Now let’s look at the relationship between WTI and DATE, to get a better feel for the trend. Here is the results of a simple ‘gaussian’ fit, with DATE adjusted to remove the constant (1979 subtracted to start the regression at x=0):
glm(formula = WTI ~ YEAR, family = gaussian)
Min 1Q Median 3Q Max
-0.3444864 -0.1064622 0.0003404 0.0884084 0.3903914
Estimate Std. Error t value Pr(>|t|)
(Intercept) -0.163348 0.025262 -6.466 3.16e-09 ***
YEAR 0.016595 0.001632 10.169 < 2e-16 ***
Signif. codes: 0 ‘***’ 0.001 ‘**’ 0.01 ‘*’ 0.05 ‘.’ 0.1 ‘ ’ 1
(Dispersion parameter for gaussian family taken to be 0.01747063)

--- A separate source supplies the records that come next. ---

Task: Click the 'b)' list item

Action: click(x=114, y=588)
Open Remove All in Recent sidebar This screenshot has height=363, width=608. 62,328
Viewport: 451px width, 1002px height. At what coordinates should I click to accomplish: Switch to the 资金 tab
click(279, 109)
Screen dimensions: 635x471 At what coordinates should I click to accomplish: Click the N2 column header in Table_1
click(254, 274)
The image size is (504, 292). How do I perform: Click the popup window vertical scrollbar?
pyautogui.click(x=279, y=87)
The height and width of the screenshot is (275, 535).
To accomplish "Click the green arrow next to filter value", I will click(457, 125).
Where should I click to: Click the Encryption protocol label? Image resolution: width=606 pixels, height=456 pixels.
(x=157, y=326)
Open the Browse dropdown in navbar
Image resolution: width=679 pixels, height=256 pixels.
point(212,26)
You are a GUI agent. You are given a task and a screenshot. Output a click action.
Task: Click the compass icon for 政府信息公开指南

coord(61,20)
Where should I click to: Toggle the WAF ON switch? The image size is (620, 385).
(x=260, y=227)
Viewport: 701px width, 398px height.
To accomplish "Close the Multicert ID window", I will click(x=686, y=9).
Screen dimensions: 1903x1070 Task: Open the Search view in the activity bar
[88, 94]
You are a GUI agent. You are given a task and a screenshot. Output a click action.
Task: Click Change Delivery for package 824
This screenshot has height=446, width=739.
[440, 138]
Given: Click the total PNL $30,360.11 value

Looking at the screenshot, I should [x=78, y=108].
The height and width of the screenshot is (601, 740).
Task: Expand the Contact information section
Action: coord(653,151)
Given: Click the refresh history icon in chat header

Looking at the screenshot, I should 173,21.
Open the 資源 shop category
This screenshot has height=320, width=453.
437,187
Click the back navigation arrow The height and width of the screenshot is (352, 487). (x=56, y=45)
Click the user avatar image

Null deviance: 3.6586 on 107 degrees of freedom
Residual deviance: 1.8519 on 106 degrees of freedom
Some things to note. The slope coefficient for YEAR is 0.016595, or ~0.17 degrees C per decade (1.7 C per century). Comparing the residual to null deviance, we can work out that the percent of deviance explained by this model is (3.6586-1.8519)/3.6586*100 = 49.4%. So about half of the total variation in the WTI data is explained by the DATE regression line (as compared to simple the average of the WTI data, which, by definition, explains 0%). I will use the “AIC” value in the next post, when I look at other (more complex) models.
Here is a plot of the fit, and the distribution of the residuals.
You can see that the plot of WTI vs Date follows the data reasonably well, but there are some clear anomalies, e.g. some seasons during 1991, 1998. The histogram of residuals is roughly symmetrically distributed about zero, and follows a normal (gaussian) distribution reasonably well. This tells me that we are meeting the assumptions of this statistical model, and so it will be okay to use a gaussian linear model and an identity link (i.e., no transformation of the dependent data) for the rest of this exercise.
Okay, let’s pause. This is an important topic, and working systematically through this problem is interesting to me. As such, I’d like to make sure that this exercise is broken down into manageable components, to aid in understanding. So, it looks like it will take me more than three posts to get through it all (contrary to what I’d previously anticipated). I guess it will take as many posts as it takes…
Any questions so far? Any other correlates you’d like to argue for inclusion? Any other issues/critiques to raise at this point?
Next post in this series I will fit a range of statistical models (of varying complexity) based on these correlates, do some bootstrap resampling to evaluate robustness of the results to autocorrelation, and make a ‘forecast’ for the 2006-2010 period.